Another issue for me, if I were in your situation would be wanting to put the past behind me, so getting all the financial obligations over to your partner's ex would be very appealing to me
On the other hand, as someone who is recently seperated I would be very wary of selling my house to pay of his mortgage, I'd want a bit of independent financial securityLindsayO
Goal: mortgage free asap
15/10/2007: Mortgage: £110k Term: 17 years
18/08/2008: Mortgage: £107k Mortgage - Offset savings: £105k
02/01/2009: Mortgage: £105k Mortgage - Offset savings: £99k0 -
BANNERSMUM, the short version is that you're planning to lose quite a bit of money.BANNERSMUM wrote: »His mortgage is £80,000 on a house worth @ £140,000- he pays £900/month over 10 yrs (just agreed this last week). Mine is £55,000 on a house worth @ £120,000 in an offset £15,000 off set -term is now showing as 9 yrs left-costs £600 a month as i overpay £100 a month. Our dilemmma is that we have just finished doing up my little house and were intending to rent it out for £400/mth and keep this as a future investment. However from looking at the MSE site it appears that if I sold my house
Has either of you or the pair of you as a couple made a principal private residence election with HMRC? Also see PPR and couples. It's vital that you do this before you sell and ideally before you move in together or you'll pay a lot of unnecessary capital gains tax on the sale.
Once you become a couple (move in together) you have only one PPR, not one each. So you can lose the PPR freedom from CGT. So talk to an accountant or tax specialist first.

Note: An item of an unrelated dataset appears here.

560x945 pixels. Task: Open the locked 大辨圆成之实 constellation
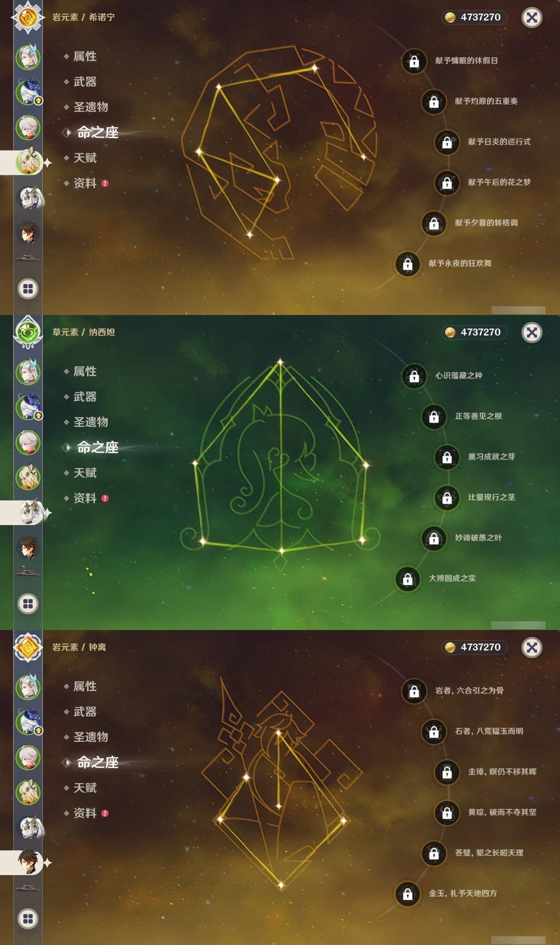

Do this regardless of whether you keep one or both places or sell. It's the easy way to save a lot of tax.BANNERSMUM wrote: »and used the money from it plus my savings we could pay off my partners £80,000 morgage and have no mortgages at all. We worked out if we sold mine and paid off both mortgages + saved both our mortgage fees (£1500)every month in isa's this would save more than the cost of both mortgages would be over time...is this correct or are we missing something as everyone I know says I am mad to get rid of my house as it is an asset?? Any advice out there?
You're mad to do this unless you're desperate to be rid of the mortgages.

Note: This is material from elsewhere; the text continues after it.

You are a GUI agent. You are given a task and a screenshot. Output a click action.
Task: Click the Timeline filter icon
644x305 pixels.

You have mortgage value of 120,000 (after subtracting your offset) and payments of 1500 a month including your overpayment. I'll call that 1400 to roughly align both mortgages and treat them both as ending in ten years so the calculations can all be for ten years.
Option one is to sell your place and pay off the 80,000 mortgage of his then invest 1400 a month for ten years. I'll assume 9% growth tax free and this ends up being worth 272,950 at the end of the ten years. Add 250,700 as the value of his place at the end of the ten years with 6% a year property price growth, less than the average rate. So this option has a value of 523,650.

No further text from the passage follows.